Michael Semple adds:
[F]or many involved in the conflict, Mullah Omar’s Islamic Emirate has been a flag of convenience. They should be expected to defy any attempt by his successors to impose a ceasefire. Acknowledgement of Omar’s death is likely to hasten the shift to a multi-actor insurgency in Afghanistan. That would be a bitter reality for Afghans who hope for peace. But ultimately the Afghan government, with continuing international support, should be far more confident of ultimately prevailing over a fragmented insurgency than in a fight against a unified Taliban movement.
I doubt that a fragmented insurgency is more easy to overcome than a united one. With whom will you talk about peace when the Taliban fall apart?
The Taliban named Mullah Akhtar Mohammad Mansur as new leader of the Taliban but not (yet) as Emir of the Islamic Emirate. [UPDATE: The official Taliban site now named Mansur also as "Amir-ul-Momineen" and thereby as official leader of the Islamic Emirate.] He has been the acting deputy Taliban leader for some time. His rise to power is explained by two huge mistakes in U.S. policy in Afghanistan. Anand Gopal gives this short biography of Mullah Mansur:
- Mullah Akhtar Mohammad Mansur is from Band-i-Timor, Maiwand, Kandahar. He fought in 80s jihad in taliban fronts
- Most notably, he fought for a time under Mullah Faizlullah Akhundzada, alongside Mullah Omar
- During the Taliban regime he was head of the air force and also the (often absent) head of the civil aviation ministry
- In 2002 he surrendered & retired to his home in Kandahar, agreeing to abstain from politics. However, the US did not accept reconciliation
- Militias/US raided his home repeatedly.
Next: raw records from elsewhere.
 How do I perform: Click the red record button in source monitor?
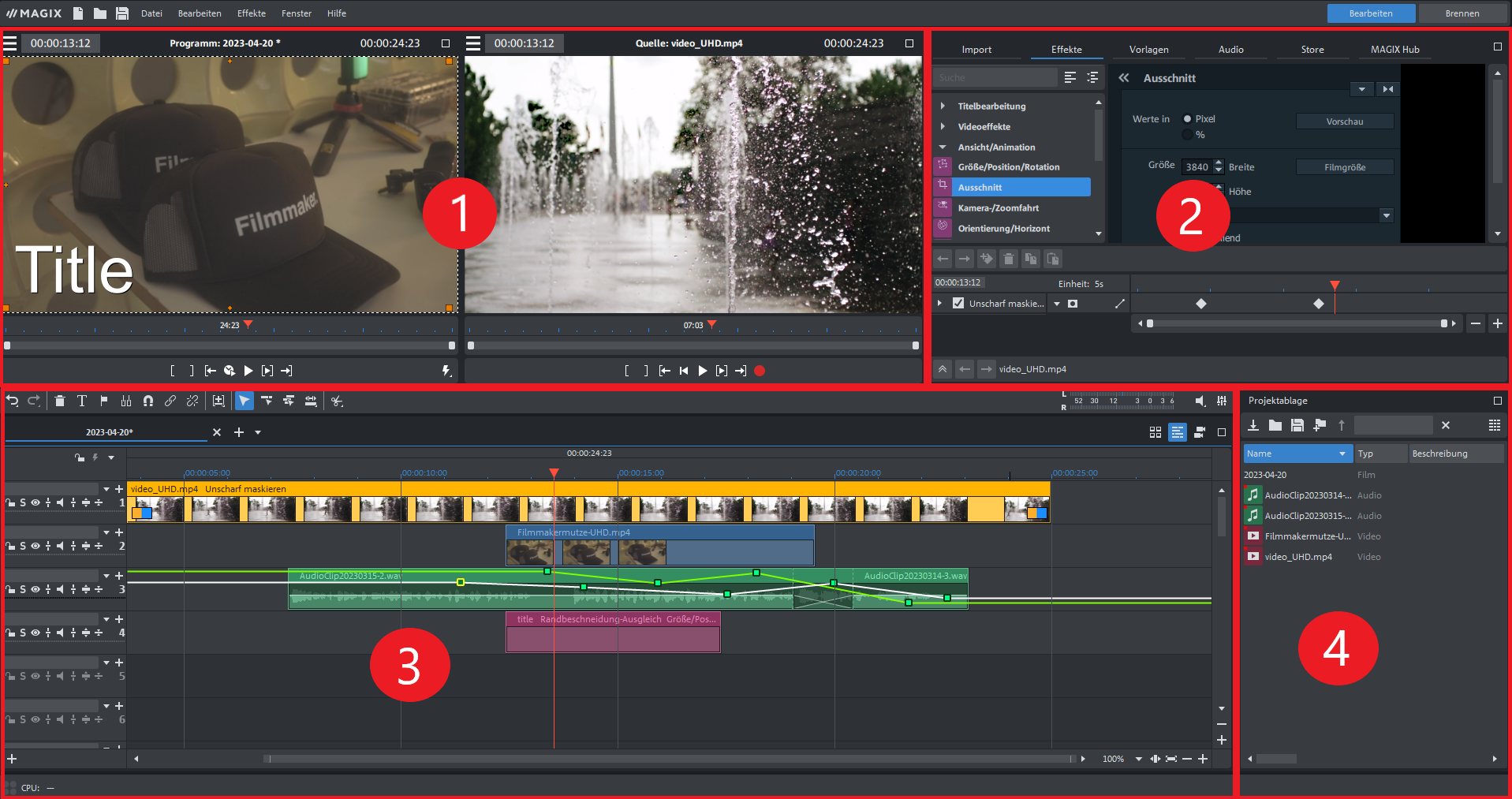tap(760, 371)
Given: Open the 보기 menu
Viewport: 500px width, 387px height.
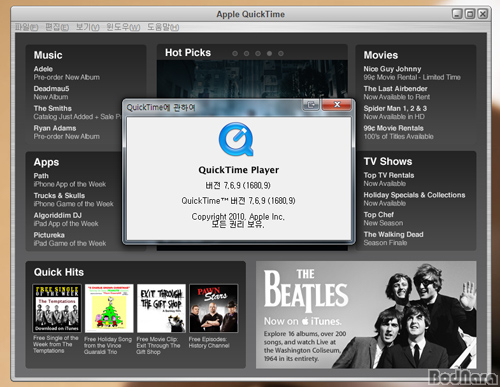Looking at the screenshot, I should [x=88, y=27].
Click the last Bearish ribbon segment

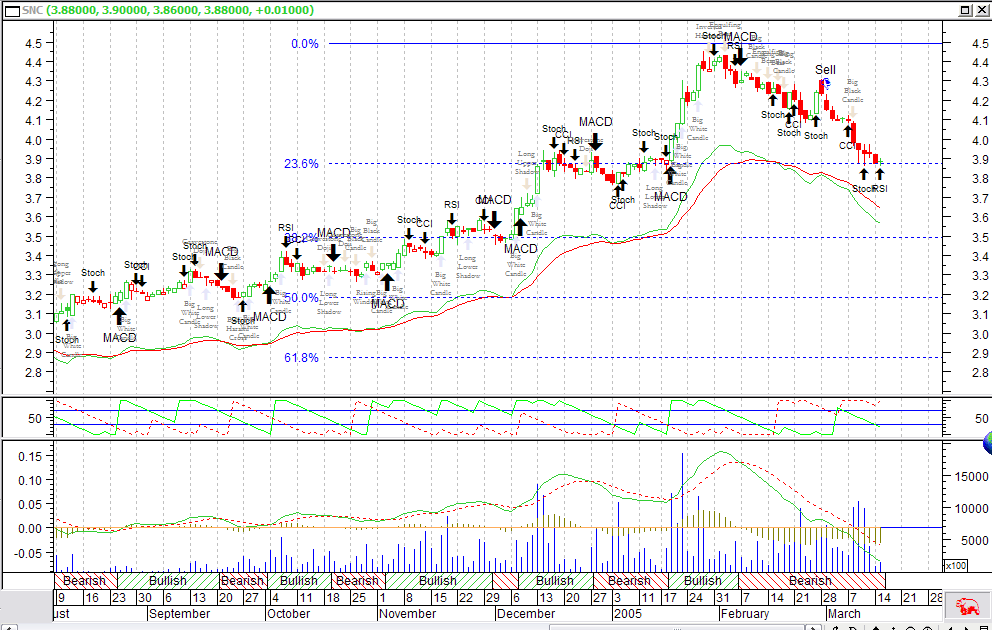point(812,580)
Final straw came when the US killed Hajji Burget Khan, revered leader of Mansur’s Ishaqzai tribe
- He asked friends in the Afghan gov’t to protect him, and they advised that he flee to Pakistan. There, he reconnected with old comrades
- As other important leaders (Osmani, Obaidullah, Beradar) were eliminated, Mansur rose steadily up the ranks to become de facto leader
In 2002 and 2003 U.S. special forces went after former Taliban leaders who had given up fighting and retired. This revenge driven campaign reignited the Taliban. They went back underground and again took up weapons. Then the manhunt campaign against Taliban leaders targeted the most experienced leaders who were in control of the fighters. These were the grown ups one could have talked with. Instead younger, more fierce leaders took over after the elder ones were killed and these are now less likely to agree to compromises. U.S. tactics in Afghanistan restarted a war against the Taliban that had been over and prolonged the new war by killing the leadership ranks of the Taliban who could have made peace.
Like Osama bin Laden the current head of al-Qaeda Ayman al-Zawahiri had pledged allegiance (bay'a) to the Emir of the Islamic Emirate Mullah Omar. He renewed that pledge only last fall. He and his followers now learns that his pledge has been to a dead man. That is a huge disgrace. Jabhat al-Nusra, the al-Qaeda affiliate in Syria, as well as al-Qaeda in Yemen had prevented their fighters to give bay'a to Caliph Baghdadi and the Islamic State with the argument that al-Qaeda had already given bay'a to Mullah Omar. That argument is now more than dead and the leaders who used it are discredited. A lot of Jabat al-Nusra fighters will now turn towards the Islamic State giving more power to that already quite strong group.